I had an application developed for me where I pass search terms to TEXIS for retrieval. I would like to eliminate hits separated by punctuation. Is the following syntax correct and what effect does including the punctuation removal have on the performance versus only specifying character proximity?
Submitted search string with 30 character proximity: word1 word2 /[^\,] {30}
You've got the right idea. It's actually word word w/[^\,]{30} or word word w/[^\punct]{30} .
The performance cost of this is that each record containing the two words must be examined for the proximity. If this is a small number (ie <1000) it won't be noticeable, but if its large (ie >10000) it could slow you down a little.

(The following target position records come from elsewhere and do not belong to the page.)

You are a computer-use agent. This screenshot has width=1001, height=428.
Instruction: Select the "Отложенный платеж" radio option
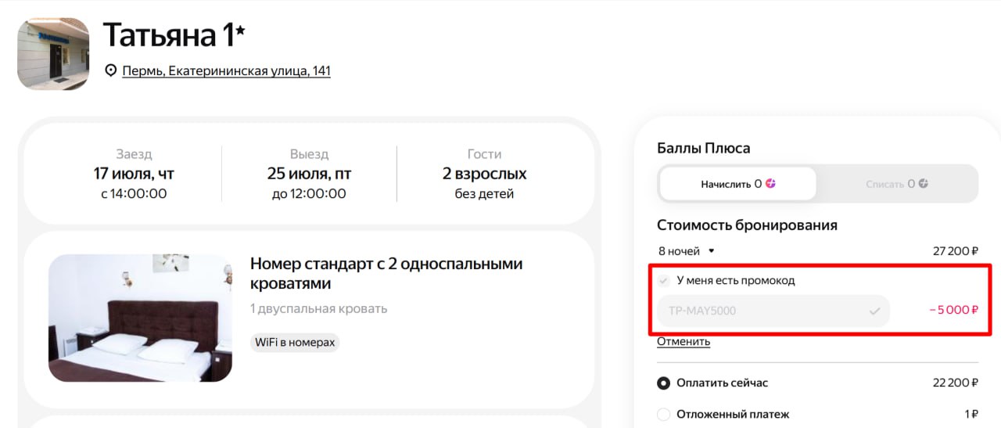tap(664, 414)
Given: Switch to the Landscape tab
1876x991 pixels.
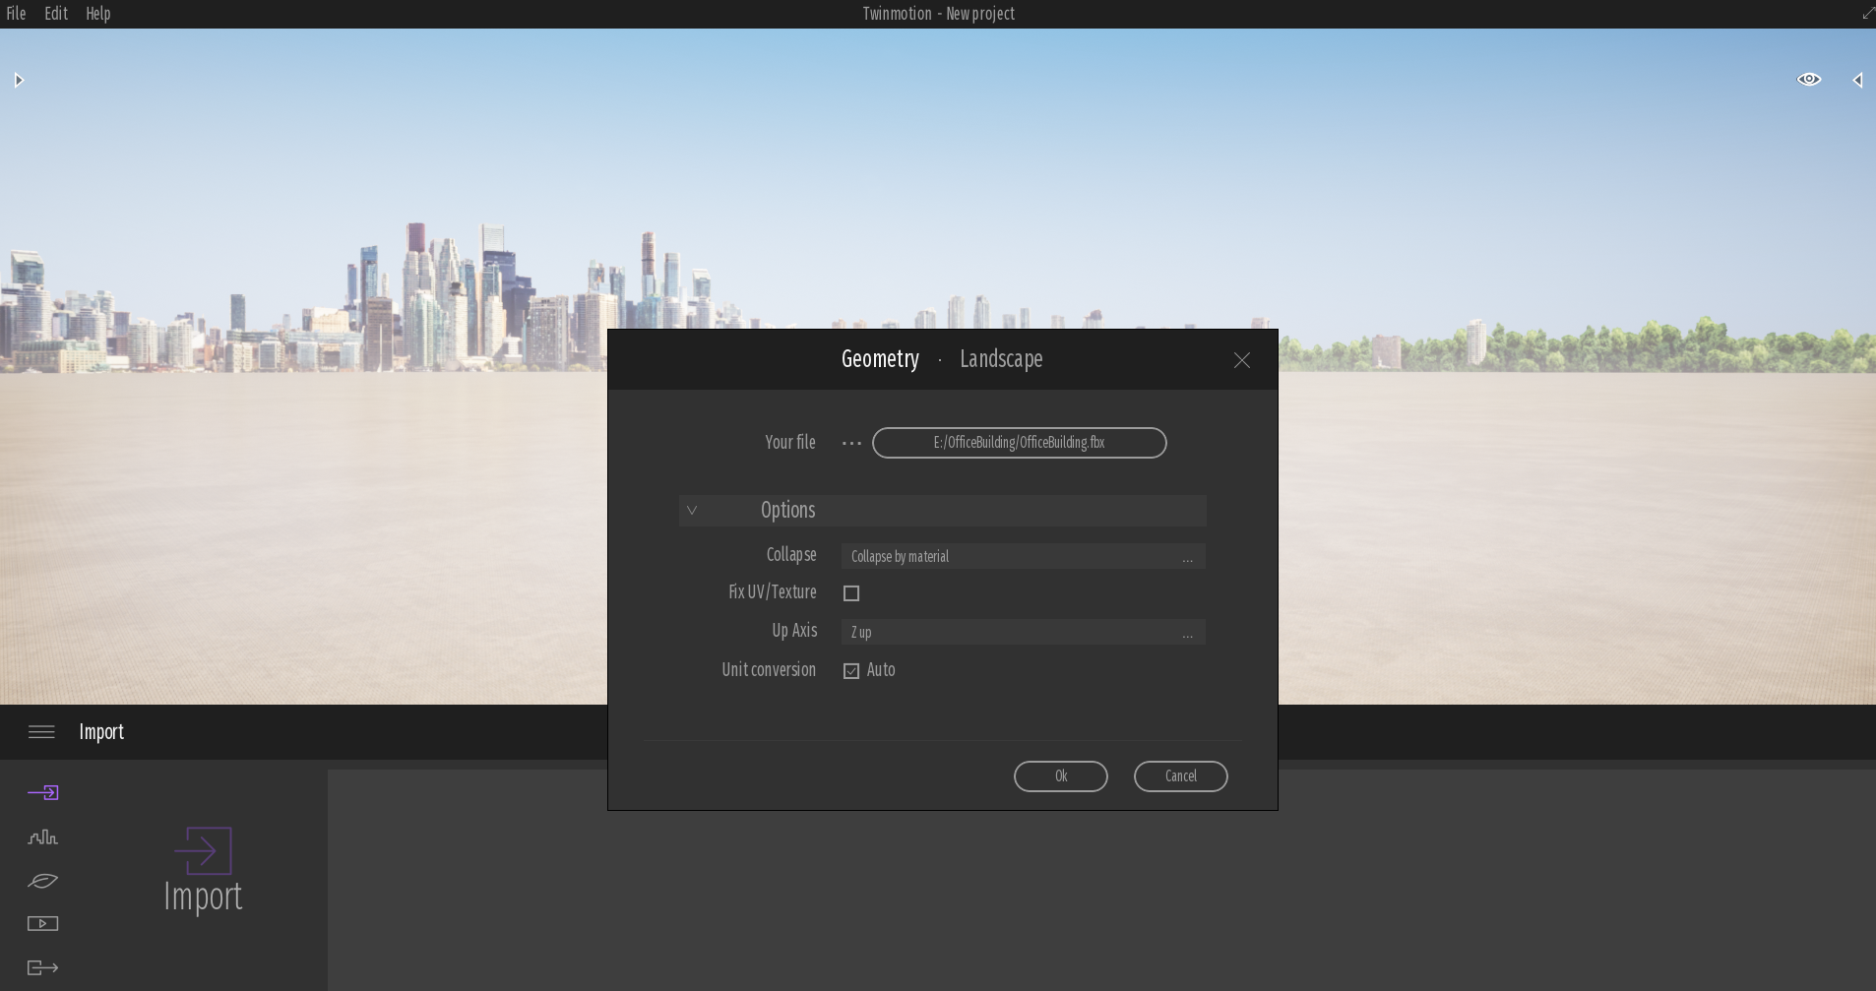Looking at the screenshot, I should 1001,359.
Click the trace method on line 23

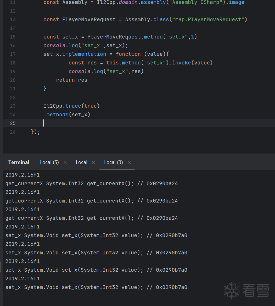coord(73,106)
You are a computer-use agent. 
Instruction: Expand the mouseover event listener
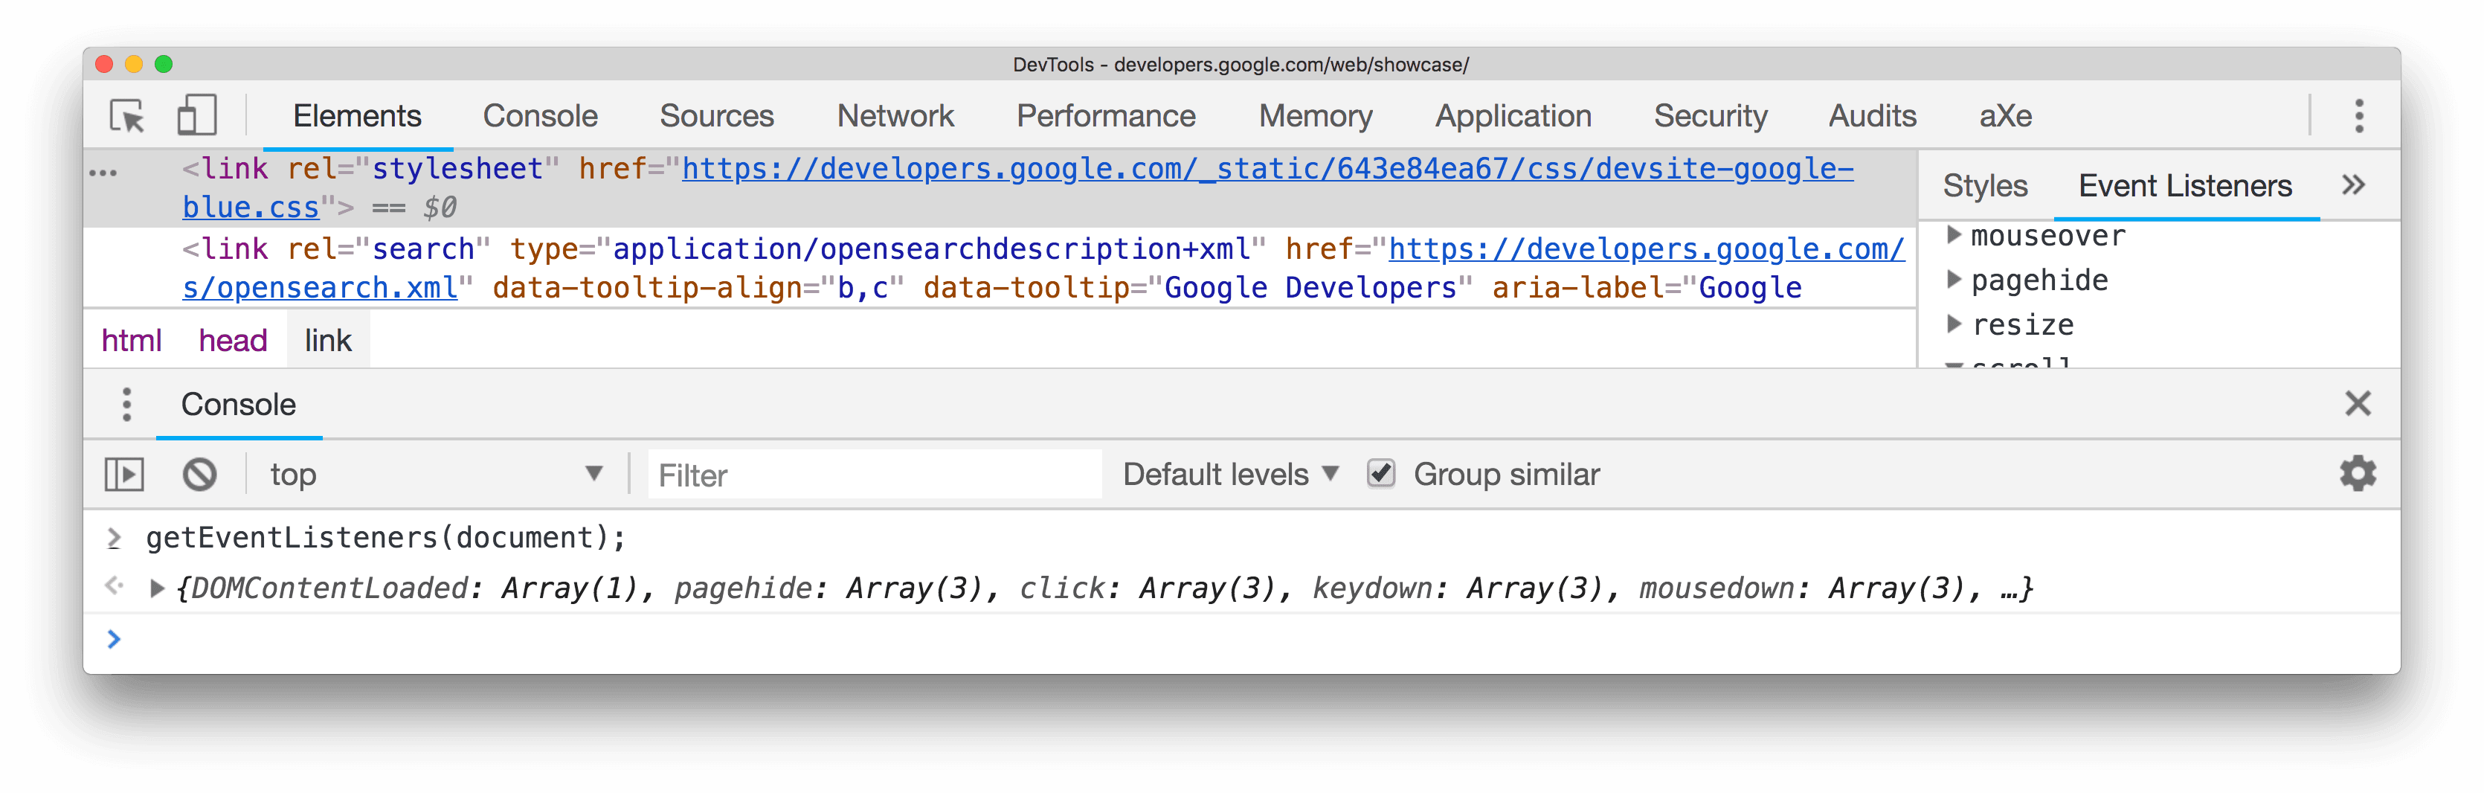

Will it eliminate hits where the punctuation touches word 1 on the left or word 2 on the right, or only punctuation between word 1 and word 2? I only want it to eliminate hits where the two words are separated by the punctuation.
tsql "select id, mminfo ('house blend W/[^,]{,10}',body,0,1,0) from test"
The capitalized 'W' indicates that you want to include the delimiter in what is searched, and you want 0 to 10 non-comma characters, not exactly 10. What it was doing was looking for 10 characters that were not ',' in a row as the delimiter, and where you had ", house," that doesn't match, so it kept looking further.
If I correctly use the construct word1 word2 W/[^,]{,8} to eliminate hits where word1 and word2 are within 8 characters and separated by a comma, to also eliminate hits with botha comma and a period would I use
word1 word2 W/[^,.]{,8}? Does the punctuation order matter in [^,.] vs [^.,]?